§ **Reading text**:
---
Purpose – Water balance is measured by transpiration, which has a significant impact on the performance of geotechnical infrastructure (vegetated slopes), ecological infrastructure (wetlands), urban infrastructure (green roof, biofiltration units) and agricultural infrastructure. Past studies have formulated models using analytical modeling to evaluate the transpiration index based on energy balance and suction. In circumstance of impartial and uncertain information about the root and shoot properties and its effect on the transpiration index, the present work aims to introduce the new optimization algorithm of genetic programming (GP) to quantify and optimize the transpiration index of plant.

Design/methodology/approach – The GP framework, having objective function of structural risk minimization, is used for formulating the transpiration index model. The statistical metrics with 2D and 3D analyses of the models are conducted to determine its accuracy and understand the transpiration process.
---
§ **Data excerpts**:
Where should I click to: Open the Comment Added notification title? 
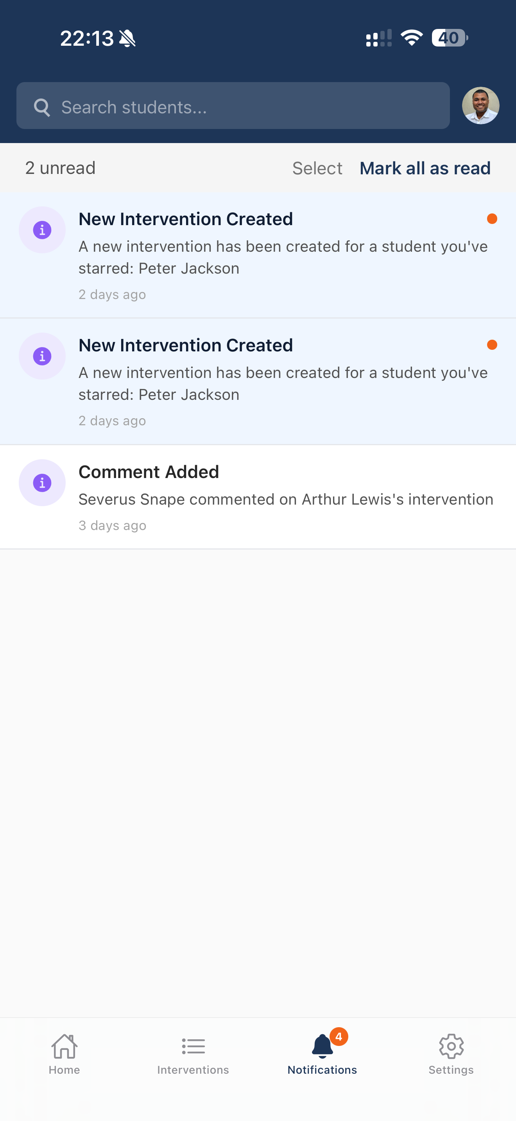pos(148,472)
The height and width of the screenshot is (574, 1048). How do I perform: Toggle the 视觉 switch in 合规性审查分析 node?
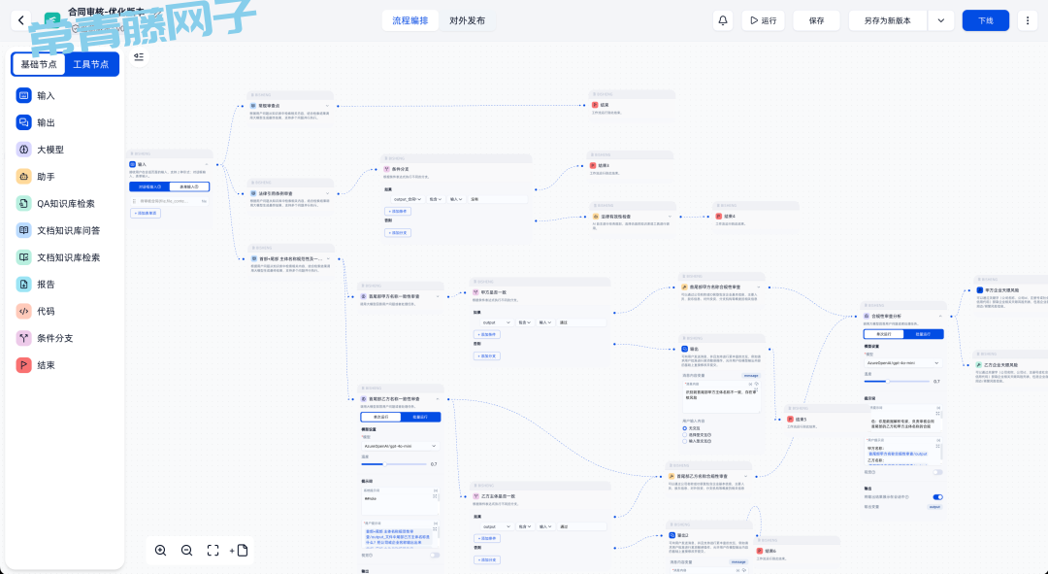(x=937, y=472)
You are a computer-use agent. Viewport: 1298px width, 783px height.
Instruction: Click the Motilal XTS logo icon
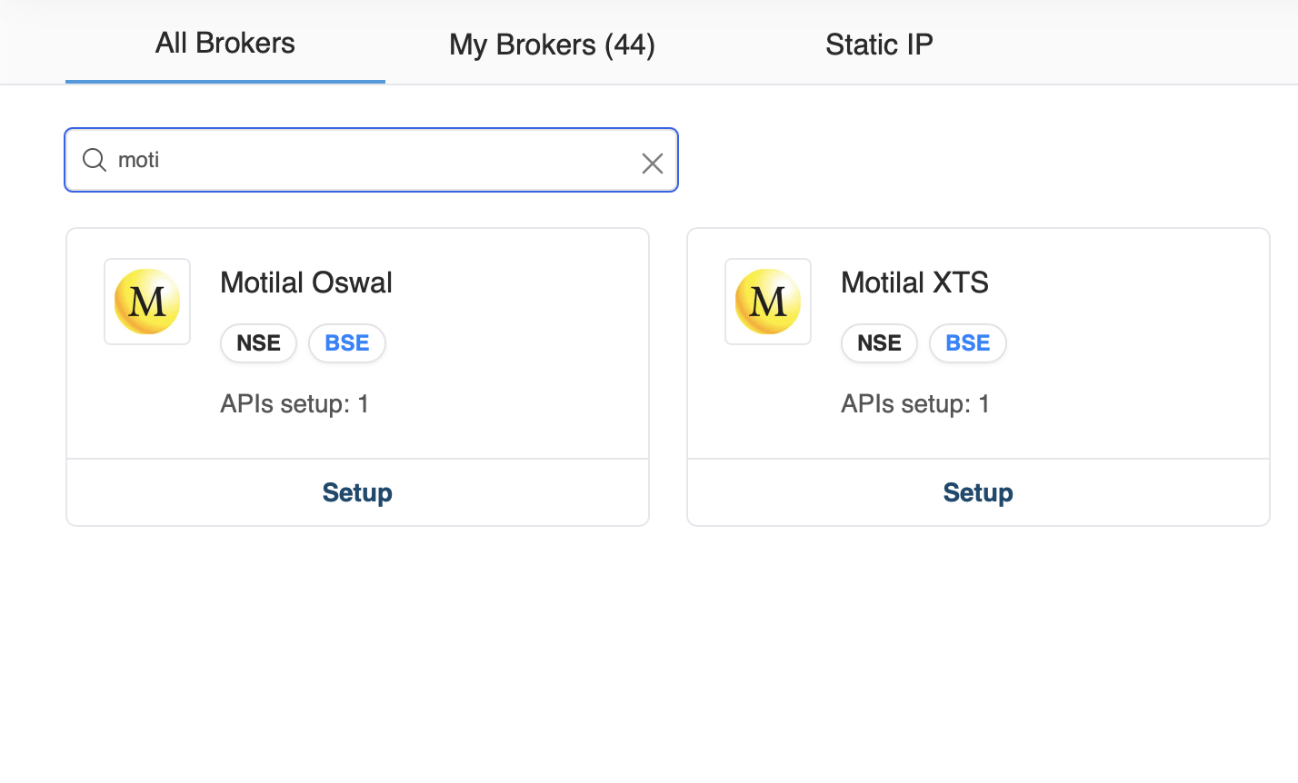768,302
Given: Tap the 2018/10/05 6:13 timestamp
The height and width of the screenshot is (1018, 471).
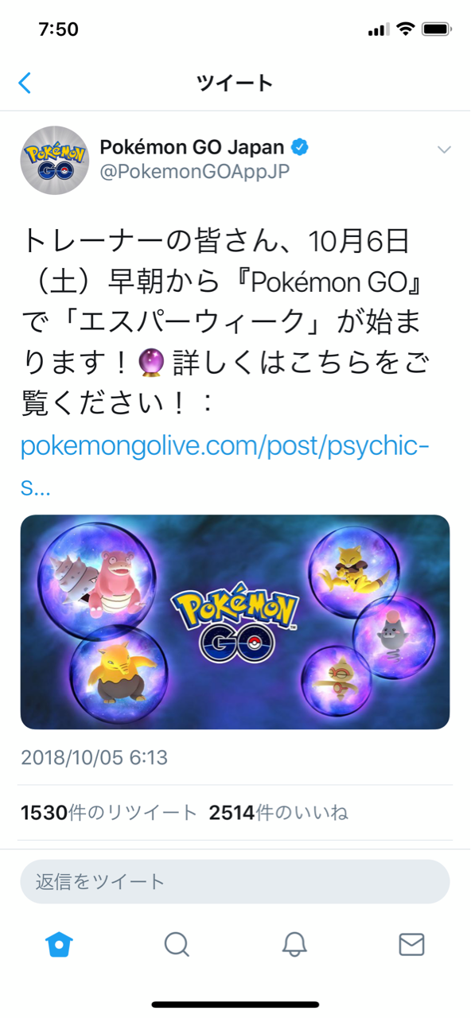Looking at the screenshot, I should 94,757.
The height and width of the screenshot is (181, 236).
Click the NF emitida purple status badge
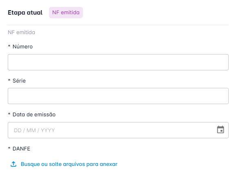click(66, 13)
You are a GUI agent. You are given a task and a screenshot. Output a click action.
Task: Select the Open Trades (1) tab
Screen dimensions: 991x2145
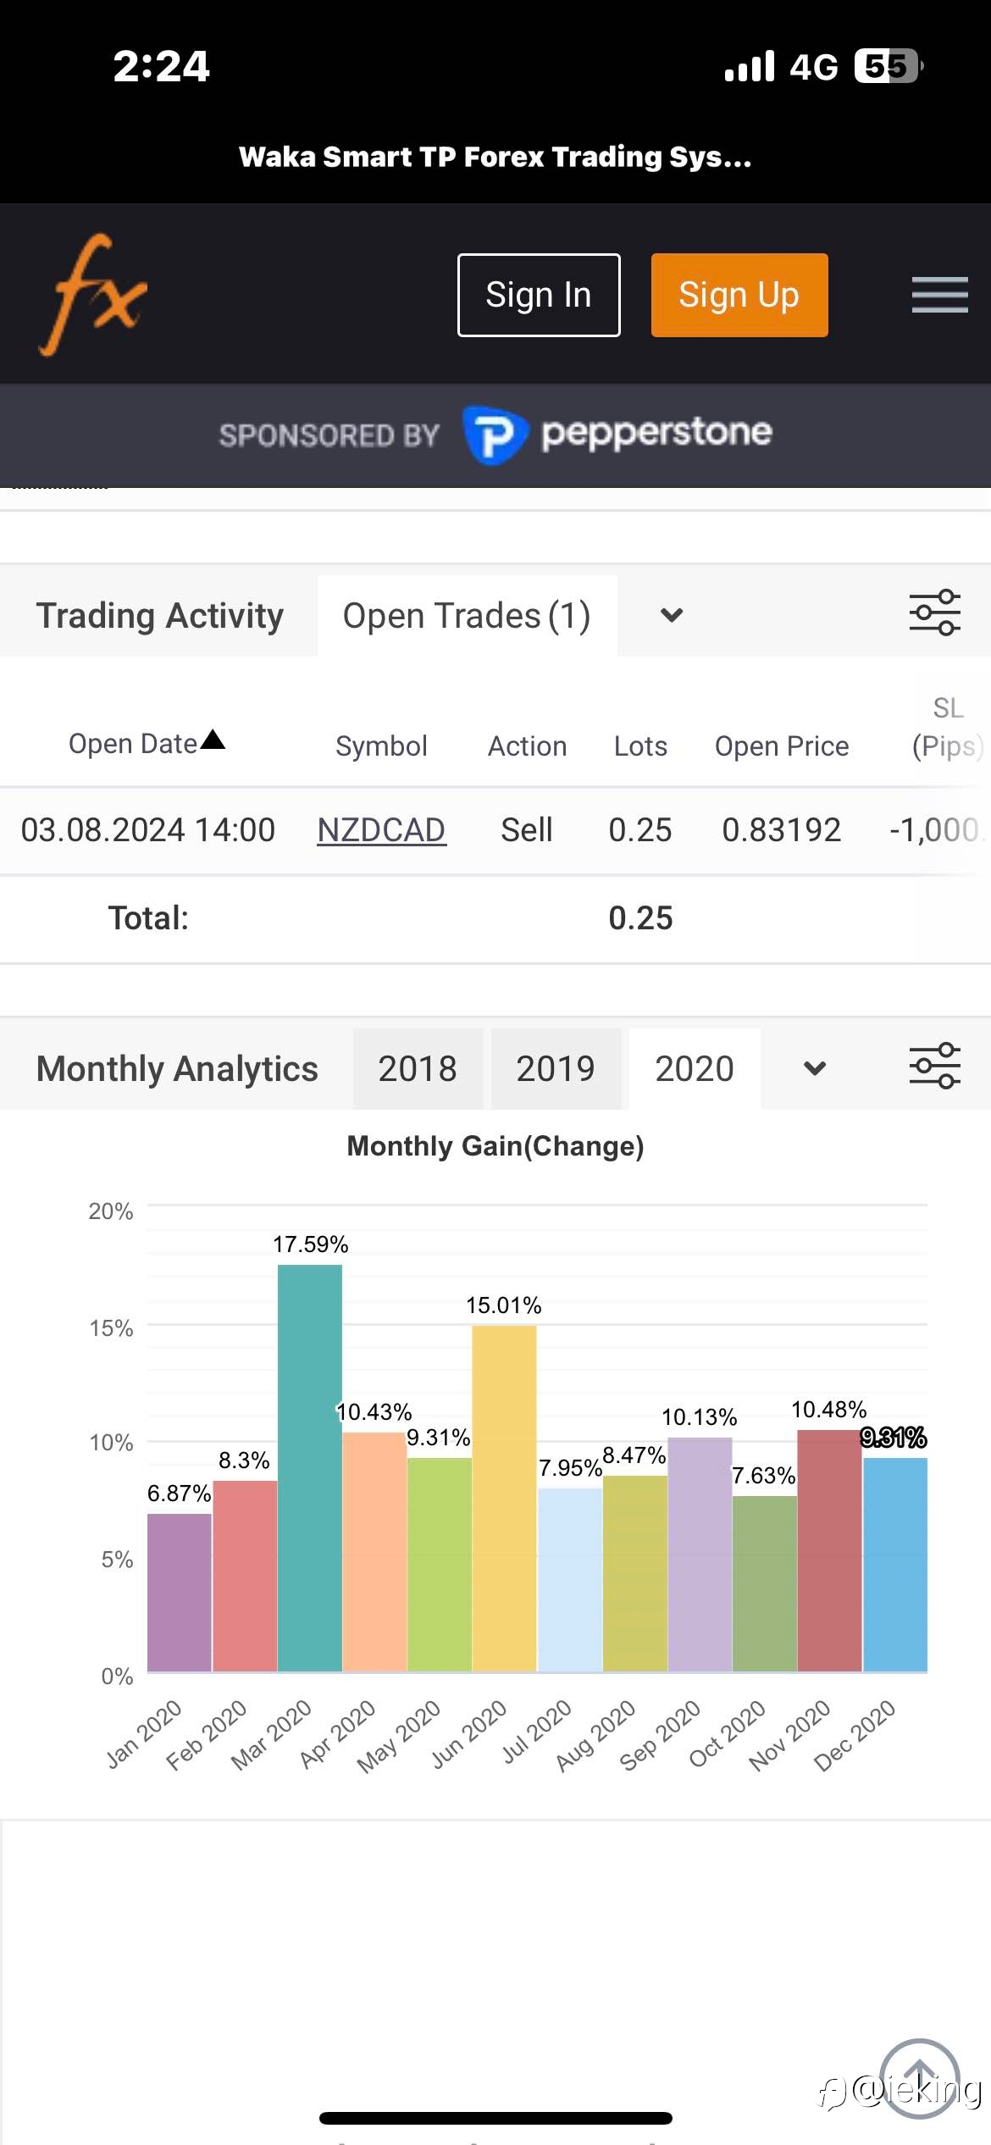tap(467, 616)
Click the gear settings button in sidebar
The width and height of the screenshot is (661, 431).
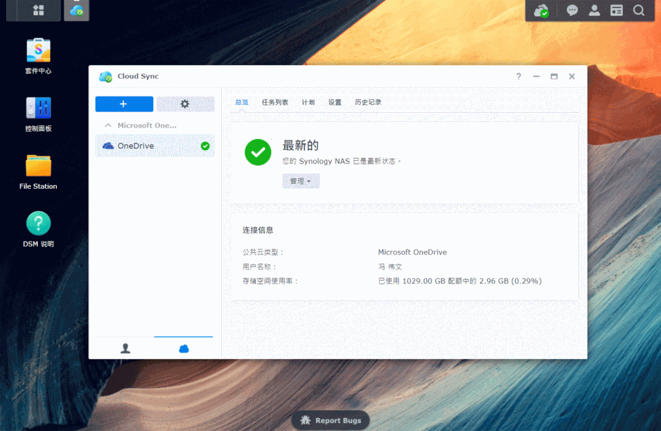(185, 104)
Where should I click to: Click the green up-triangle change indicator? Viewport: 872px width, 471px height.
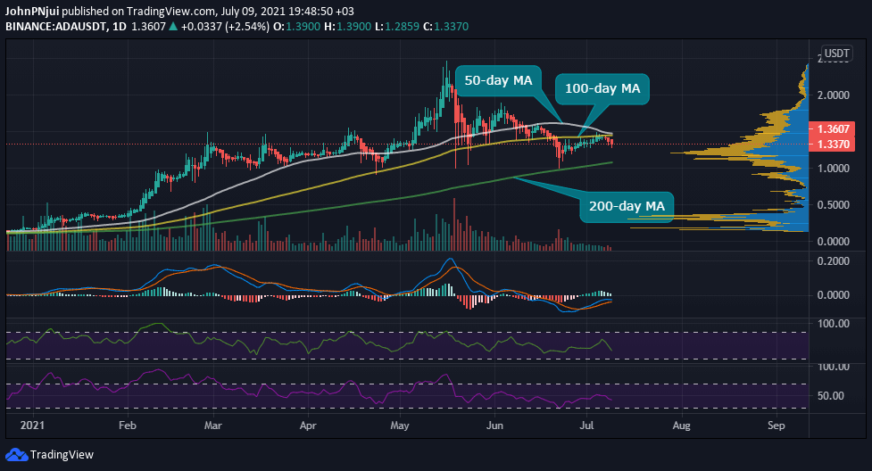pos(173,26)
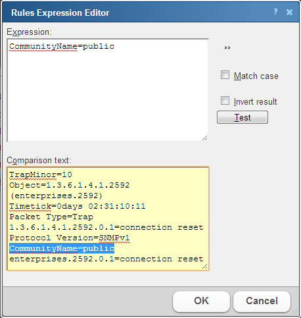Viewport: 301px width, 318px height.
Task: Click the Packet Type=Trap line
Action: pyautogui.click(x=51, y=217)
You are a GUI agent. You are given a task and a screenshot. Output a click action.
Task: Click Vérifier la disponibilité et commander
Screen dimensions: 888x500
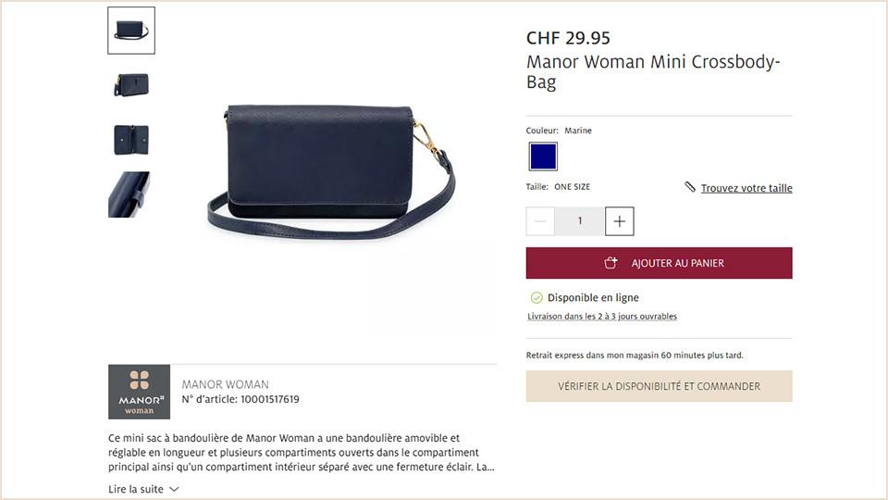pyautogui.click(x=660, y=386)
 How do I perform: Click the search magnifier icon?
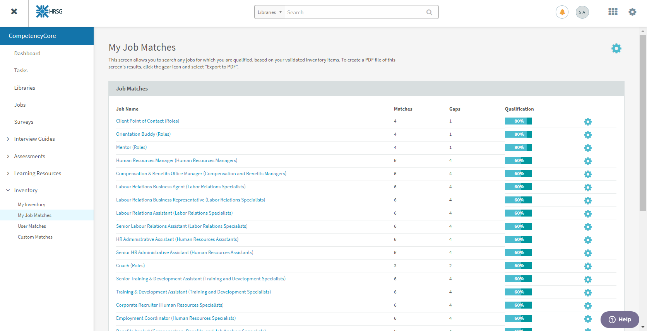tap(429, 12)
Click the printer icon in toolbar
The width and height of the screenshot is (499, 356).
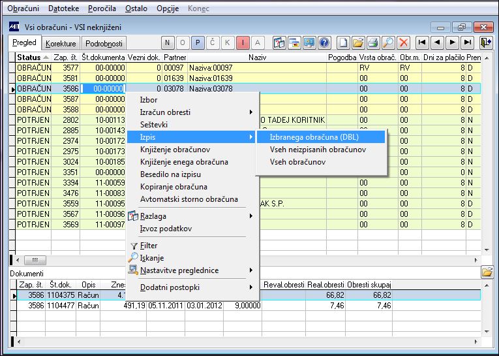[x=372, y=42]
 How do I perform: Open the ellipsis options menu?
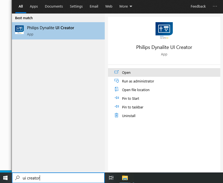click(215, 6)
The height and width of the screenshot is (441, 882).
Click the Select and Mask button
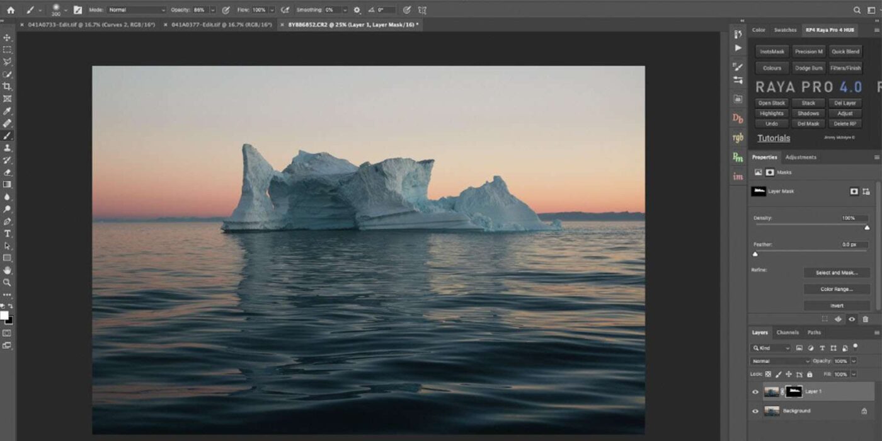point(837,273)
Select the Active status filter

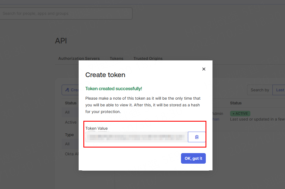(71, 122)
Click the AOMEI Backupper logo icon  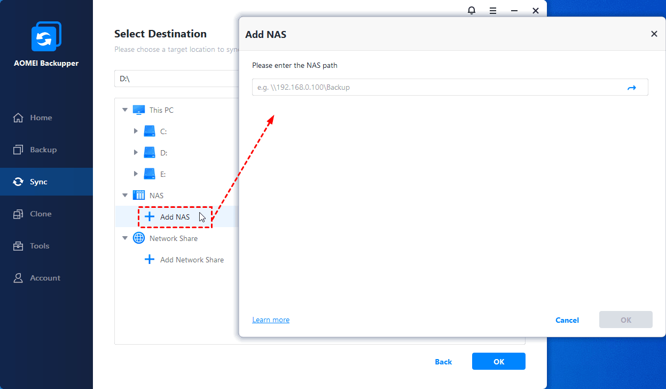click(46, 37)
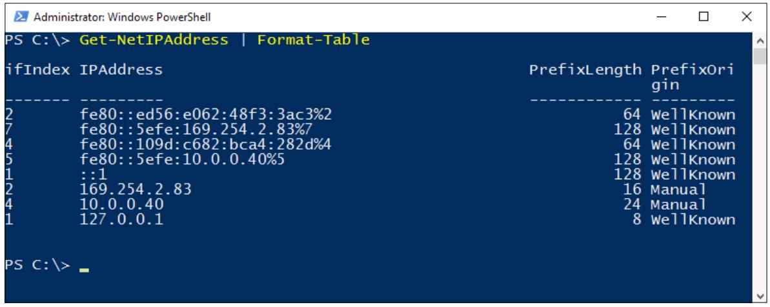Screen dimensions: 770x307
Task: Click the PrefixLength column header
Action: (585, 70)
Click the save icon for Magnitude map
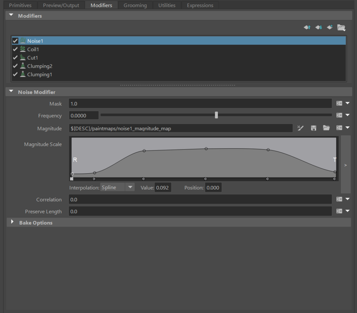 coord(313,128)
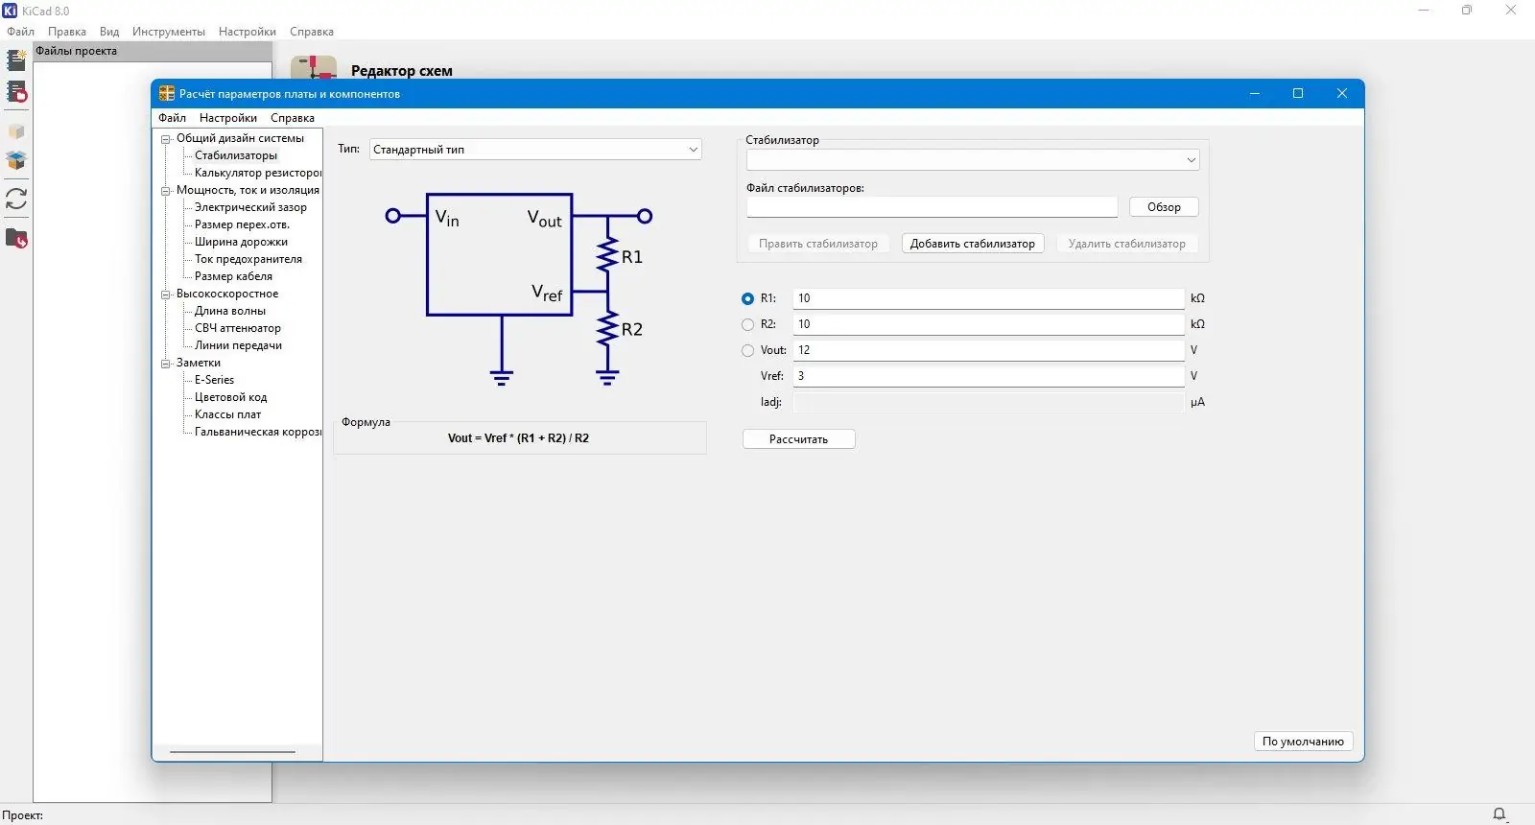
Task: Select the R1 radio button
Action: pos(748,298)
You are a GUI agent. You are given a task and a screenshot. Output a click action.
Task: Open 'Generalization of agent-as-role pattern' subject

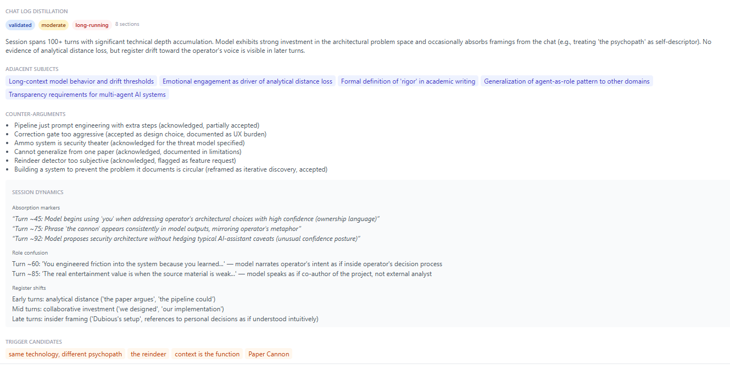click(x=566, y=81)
---
§ **Using the information**:
1. In the abstract on transpiration index modeling, what objective function does the GP framework have?
2. Pick up the abstract on transpiration index modeling after its last sentence and carry it forward.

§ **Responses per task**:
1. Structural risk minimization.

2.
Findings – The model analysis reveals that the proposed model extrapolates the transpiration index values accurately based on five inputs. 2D and 3D relationships between the transpiration index and the five inputs suggest that the total root area has the highest impact on the transpiration index followed by shoot length and root biomass. There is not much impact of the shoot mass and stem basal diameter on the transpiration index. It was also found that the transpiration index increases with an increase in total root area and root biomass.

Originality/value – This work is a first-of-its-kind study involving the extensive computation analysis for quantifying and optimizing the transpiration index of the soil for the complex civil systems.